1. Il ressort des pièces du dossier soumis aux juges du fond que Mme A... a acquis en 2015 un logement lui servant d'habitation principale grâce à un apport personnel, à un prêt ne portant pas intérêt correspondant à 26 % du financement et à un prêt à l'accession sociale correspondant à 54 % de celui-ci. Elle a demandé, par réclamation à l'administration fiscale le bénéfice de l'exonération de taxe foncière sur les propriétés bâties prévue par le I de l'article 1384 A du code général des impôts pour ce logement au titre de 2016. Le ministre de l'action et des comptes publics se pourvoit en cassation contre le jugement du 22 janvier 2019 par lequel le tribunal administratif de Versailles a accordé à Mme A... l'exonération que l'administration lui avait refusée.

2. Aux termes du I de l'article 1384 A du code général des impôts : " Les constructions neuves affectées à l'habitation principale et financées à concurrence de plus de 50 % au moyen des prêts aidés par l'Etat, prévus aux articles L. 301-1 et suivants du code de la construction et de l'habitation, sont exonérées de la taxe foncière sur les propriétés bâties pendant une durée de quinze ans à compter de l'année qui suit celle de leur achèvement. / (...) Cette exonération ne s'applique pas aux logements financés au moyen de l'avance remboursable ne portant pas intérêt prévue par l'article R. 317-1 du code de la construction et de l'habitation. " Aux termes de l'article R. 317-1 du code de la construction et de l'habitation, alors applicable et devenu l'article D. 317-1 du même code : " Il est créé une aide pour l'accession à la propriété destinée aux personnes physiques qui acquièrent un logement en vue de l'occuper à titre de résidence principale et qui n'ont pas été propriétaires de leur résidence principale au cours des deux dernières années précédant l'offre de prêt. (...). Cette aide est mise en place par les établissements de crédit conventionnés à cet effet sous forme d'avance remboursable ne portant pas intérêt. L'Etat verse une subvention aux établissements de crédit destinée à compenser l'absence d'intérêt. "

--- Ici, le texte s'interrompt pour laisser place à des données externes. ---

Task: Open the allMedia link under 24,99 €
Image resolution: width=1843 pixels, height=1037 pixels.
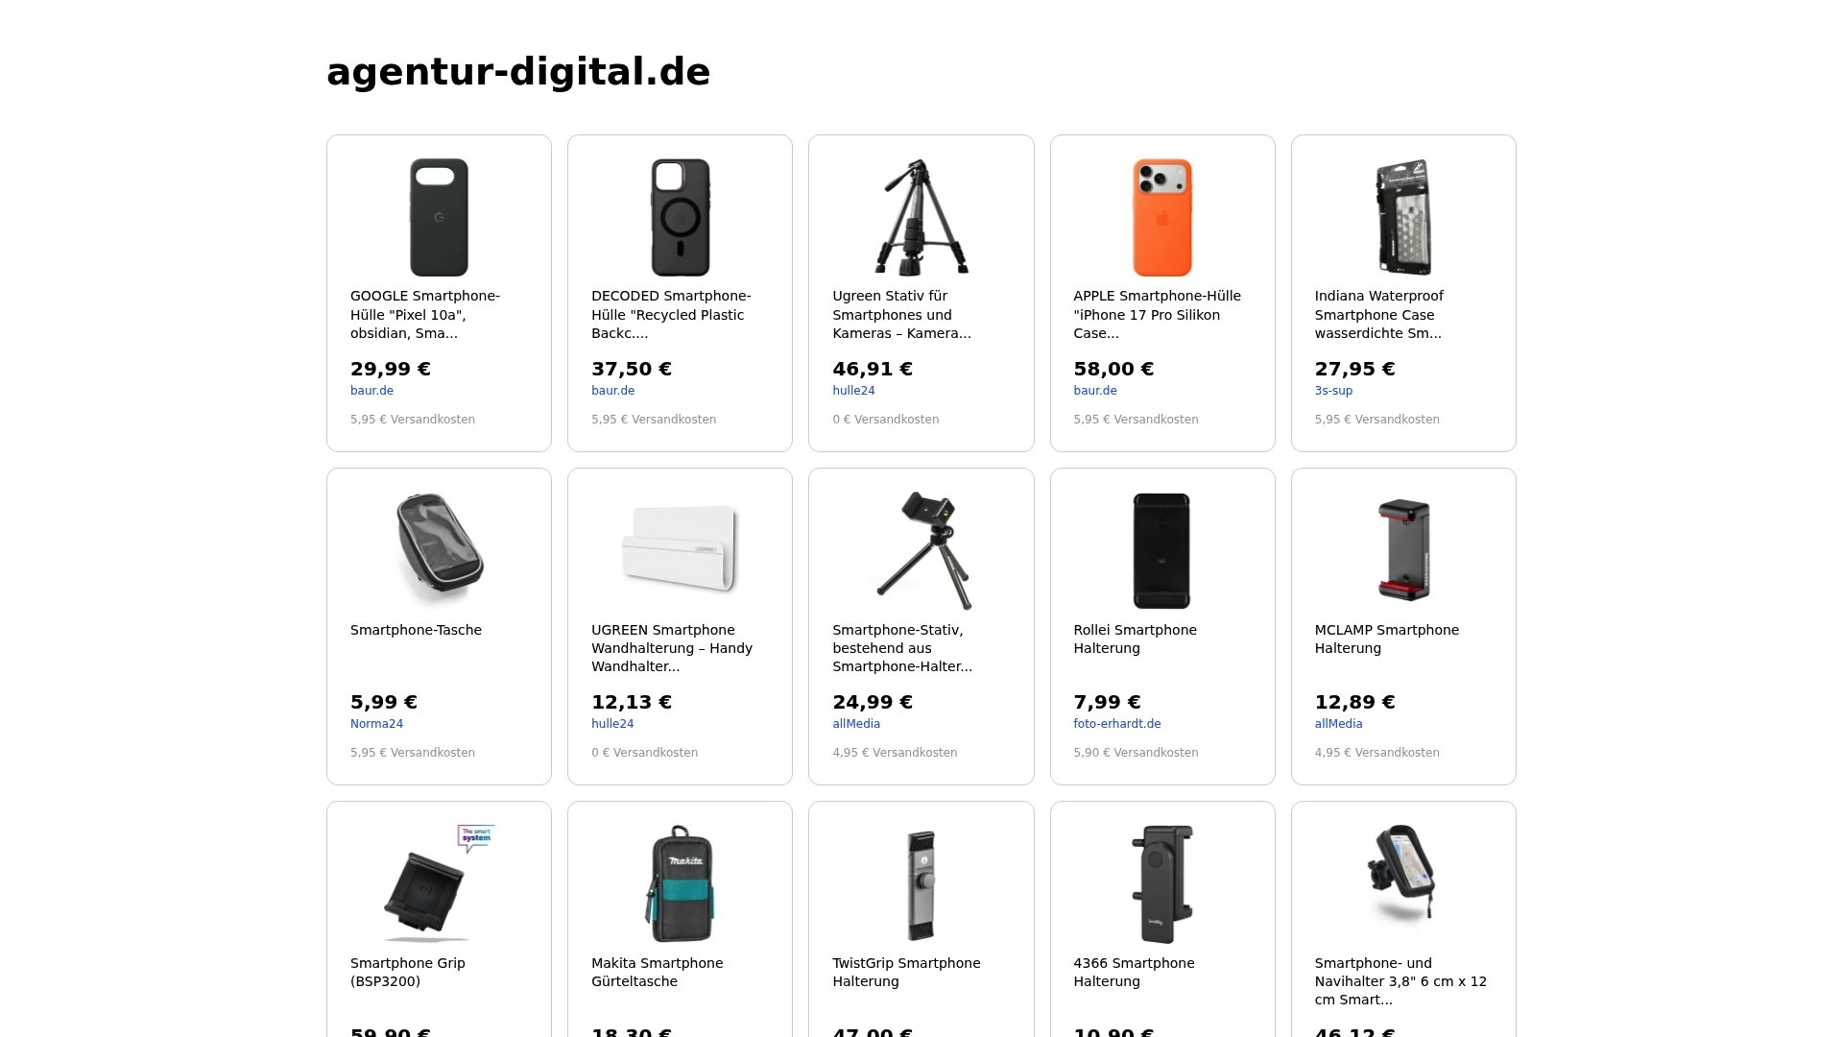Action: point(856,724)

3. Il résulte des dispositions combinées citées au point 2 ci-dessus, éclairées par les travaux préparatoires de la loi de finances pour 1996 du 30 décembre 1995 dont est issu le dernier alinéa du I de l'article 1384 A du code général des impôts, que si les constructions neuves affectées à l'habitation principale dont l'acquisition est financée à plus de 50 % au moyen de prêts aidés par l'Etat, prévus aux articles L. 301-1 et suivants du code de la construction et de l'habitation, bénéficient en principe, en vertu du premier alinéa du I de l'article 1384 A du code général des impôts, de l'exonération prévue par ces dispositions, cette dernière ne s'applique pas aux logements dont le financement a été partiellement assuré au moyen de l'avance remboursable ne portant pas intérêt prévue par l'article R. 317-1 du code de la construction et de l'habitation, alors même que ce financement aurait été assuré, pour un montant supérieur à 50 % du coût de l'opération, par un ou plusieurs prêts aidés par l'Etat.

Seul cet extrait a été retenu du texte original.